Assumpsit—Bill op Particulars—Time op Delivery—Objection to Evidence.—Where a demand is made upon the plaintiff in an action of assumpsit for a bill of particulars, and such bill is delivered six days after the demand, and more than forty days before the trial an objection made upon the trial to the reception of any evidence upon the ground that the bill of particulars had not been served within five days after the demand, no objection having been made to the sufficiency of the account as furnished, the objection to the reception of evidence is properly overruled.
Id.—Construction op Code—Discretion op Court.—The object of section 454 of the Code of Civil Procedure, requiring a party to deliver to his adversary within five days after the demand a copy of an account sued upon, or be precluded from giving evidence thereof, is to protect the adverse party from embarrassment upon the trial, by enabling him to demand and obtain in advance a detailed statement of the items charged against him, and the trial court has a sound discretion whether to exact the penalty of precluding the plaintiff from giving evidence thereof or not; and if the demand is not complied with, the prescribed penalty may be exacted for refusal or gross neglect; but if the demand» ant receives a sufficient copy long enough before the trial to enable him to examine it and prepare his defense, so far as he is concerned the statute has fulfilled its usefulness.
Id.—Objection Previous to Trial.—Where a party receiving a bill of particulars, which is for any reason objectionable, proposes to object to the introduction of evidence thereunder, he may not wait until the trial, but previous to the trial must move for and obtain an order excluding the evidence.
Henshaw, J. Appeals from the judgment and from the order denying a new trial.
Plaintiff averred that between the twenty-first day of August and the twenty-fourth day of November, 1891, the firm of J. Harvey McCarthy & Co. had at the request of defendant sold and delivered to it goods, wares, merchandise, and moneys, of the value of two thousand five hundred dollars; that the interest of the .firm in and to said claim and account had been assigned to plaintiff upon November 24, 1891; that thereafter defendant paid to plaintiff on said account the sum of two hundred and fifty dollars, and no more. Judgment was asked for the unpaid amount, with interest. Defendant answered, denying that it ever ordered or received the merchandise or moneys, or any part thereof. It also denied that it had paid two hundred and fifty dollars, or any other sum.
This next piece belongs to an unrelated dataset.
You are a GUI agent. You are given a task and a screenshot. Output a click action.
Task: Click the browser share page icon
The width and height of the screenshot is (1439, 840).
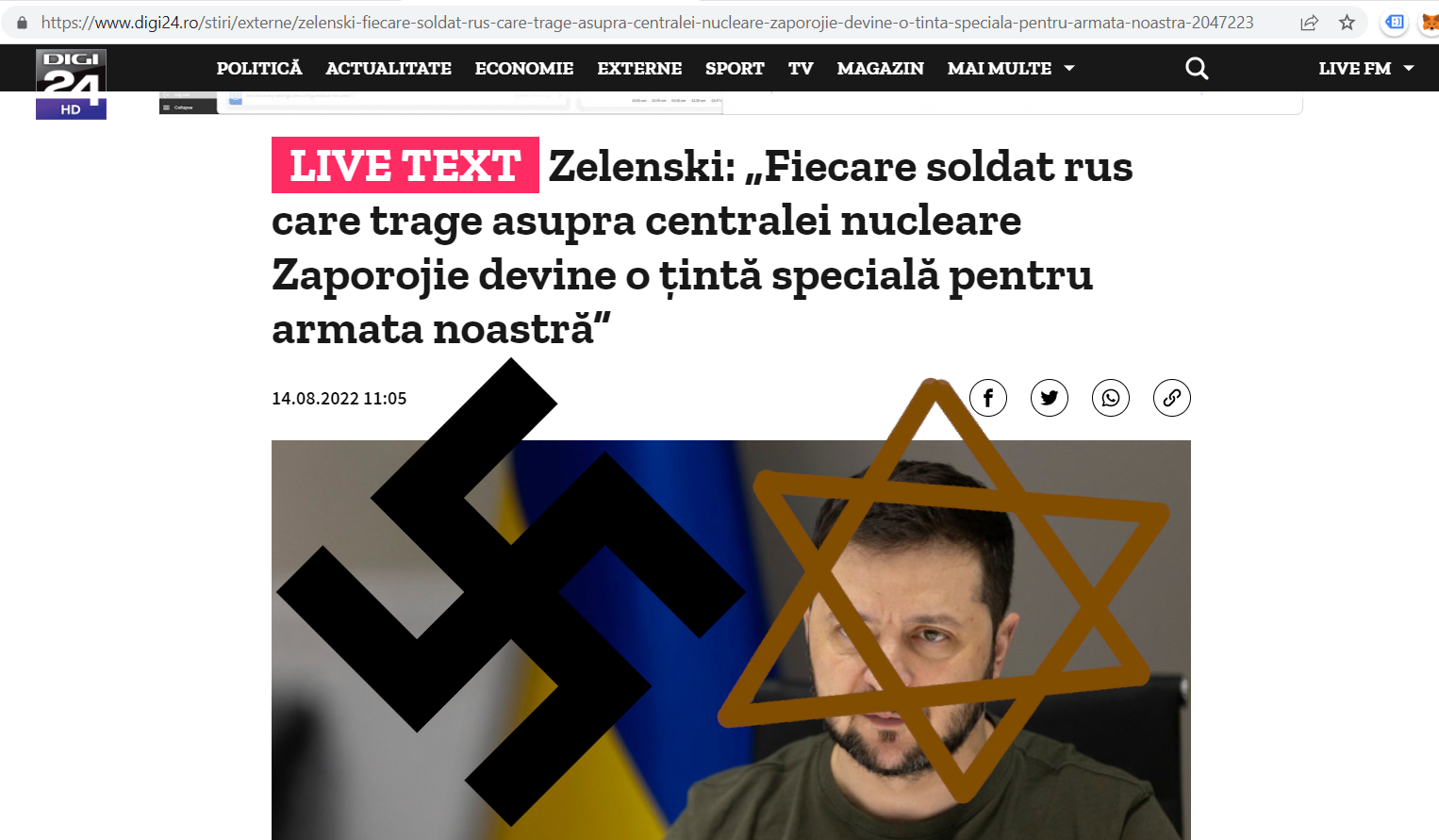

The court found in accordance with the complaint that goods, etc., of the value of two thousand five hun[691]dred dollars had been delivered to defendant, and this finding is not attacked.
It found the payment by defendant to plaintiff of two hundred and fifty dollars, and no more. This finding is attacked. The basis of attack is evidence of a settlement had between defendant and J. Harvey McCarthy, a partner of the firm, which settlement it is claimed included all of the items, matters, and things here in controversy. It appears that J. Harvey McCarthy had an action pending against this defendant for goods and merchandise sold, in which he demanded judgment for twelve hundred dollars. A settlement was had between him and the company, and upon a bundle of accounts (some of which embrace the items here in. litigation) he signed this receipt: “ Payment and full satisfaction of balance due on within accounts, and also of all other demands included in the complaint in the action entitled J. Harvey McCarthy v. Mt. Tecarte Land and Water Company, No. 6811.”
But McCarthy testified that he did not examine the bills; that he thought the settlement embraced only the items in litigation in the action; and that he so expressed himself to the defendant’s attorney, saying at the same time that he had previously assigned to his father (this plaintiff) a claim for two thousand five hundred dollars. The language of the receipt is not at variance with this evidence. Moreover, this settlement was had in 1892. The assignment to plaintiff was executed in 1891, and the directors of the defendant corporation were informed of it at one of their regular meetings shortly after it was made. Under these circumstances a settlement with J. Harvey McCarthy would not relieve defendant from its liability for the debt previously transferred to plaintiff. (Gilman v. Curtis, 66 Cal. 116; Works v. Merritt, 105 Cal. 467.) There is thus sufficient evidence to sustain the finding of the court.